Le passage incriminé par Christian Estrosi est issu de la saison 5 des Revenants. Dans un épisode en deux parties, David Thomson se penche sur le parcours de Quentin, jihadiste niçois parti en Syrie après avoir été enrôlé par « Omar Omsen »
David Thomson avait été relaxé en première instance, puis condamné en appel ; c’est cette condamnation qui vient d’être cassée de manière définitive au motif, écrit la cour dans sa décision dont Les Jours ont eu copie, que « les propos n’excédaient pas les limites admissibles de la liberté d’expression », que David Thomson « s’est contenté d’introduire et d’expliciter la citation des propos tenus par un tiers qu’il a reproduits ensuite, sans les reprendre à son compte ». Conclusion de la décision : « Il ne pouvait être exigé du journaliste qu’il prenne ses distances à l’égard des propos qu’il rapportait, dès lors que la diffusion de ces propos, rendue possible par une enquête sérieuse qui garantissait qu’elle participait d’un débat d’intérêt général portant, en l’espèce, sur la passivité alléguée de certains responsables publics face à des processus d’endoctrinement engendrant la radicalisation, contribuait à la légitime information du public. »
C’est caractéristique de ce qu’on appelle une procédure-bâillon, […] qui n’a pas d’autre objet que de faire taire et d’intimider toute enquête contre lui.
« Cette décision consacre un travail journalistique sérieux, mesuré et de nécessité publique, se réjouit Me Martin Pradel, l’avocat de David Thomson.

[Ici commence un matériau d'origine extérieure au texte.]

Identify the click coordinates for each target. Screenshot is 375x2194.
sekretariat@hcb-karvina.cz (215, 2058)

C’est une évidence qu’il est bon de rappeler. » Mieux, poursuit-il, « l’arrêt de la Cour de cassation rappelle les critères du bon journalisme : celui qui est susceptible de permettre de faire naître le débat et d’informer le public ». Car si la décision de la cour d’appel n’avait pas été cassée, non seulement c’est David Thomson qui aurait été condamné mais, souligne Martin Pradel « ça revenait à condamner une méthode journalistique basée sur l’investigation ». Car c’est bien cela que Christian Estrosi a tenté de faire taire, rapporte Me Pradel : « On est face à une figure politique importante du Sud de la France qui ne supporte pas que la manière dont il gère sa ville soit mise en cause et engage des procédures contre énormément de gens. C’est caractéristique de ce qu’on appelle une procédure-bâillon, très utilisée par exemple par Vincent Bolloré, et qui n’a pas d’autre objet que de faire taire et d’intimider toute enquête contre lui. » De Vincent Bolloré à Christian Estrosi, on peut reconnaître à ces personnages des Jours une certaine cohérence dans la volonté de faire taire le journalisme. « C’est aussi une victoire pour Les Jours », conclut Martin Pradel.

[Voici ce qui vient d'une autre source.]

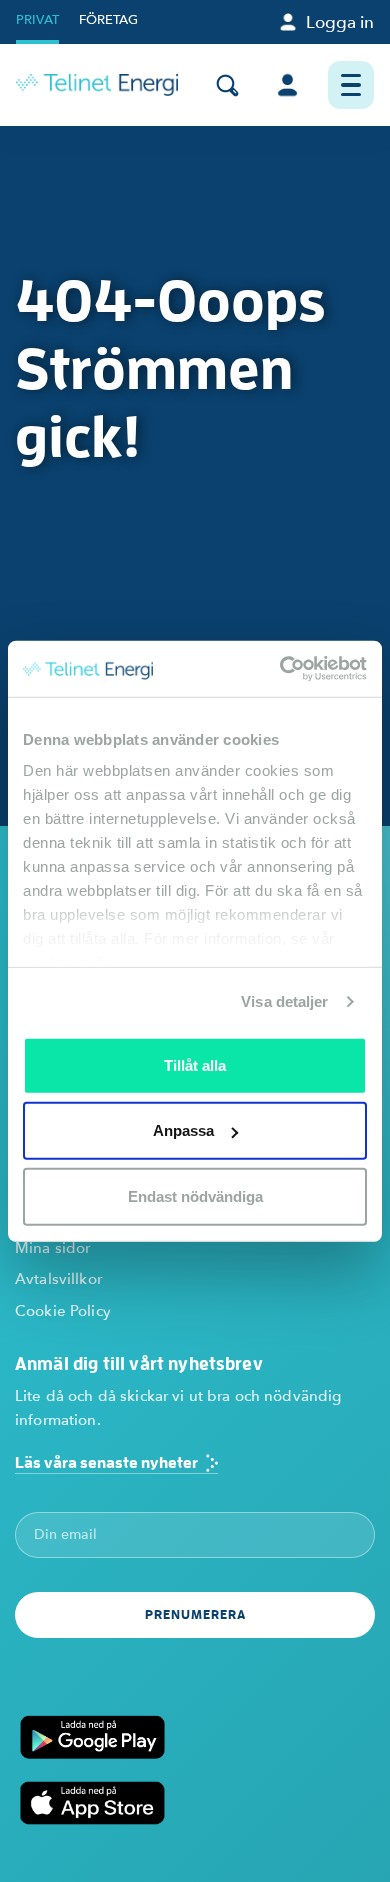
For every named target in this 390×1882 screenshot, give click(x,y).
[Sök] (227, 85)
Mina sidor (52, 1248)
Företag (108, 20)
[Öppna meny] (351, 85)
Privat (37, 20)
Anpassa (183, 1130)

Une victoire pour Les Jours et pour David Thomson, qui dit ressentir « un immense soulagement » : « La réalité de Nice, c’est que c’est devenu un des principaux foyers du jihadisme en France et Omar Diaby a pu recruter de façon décomplexée. C’est cette réalité-là contre laquelle Christian Estrosi a voulu s’élever. » La décision de la Cour de cassation vient clore des années de rate au court-bouillon dont il n’avait pas besoin : « Je suis un petit journaliste et Christian Estrosi est un homme politique très puissant. Mais un homme politique ne peut pas porter plainte contre un journaliste pour des faits. Les faits, je n’y peux rien, j’écris en journaliste cette réalité. »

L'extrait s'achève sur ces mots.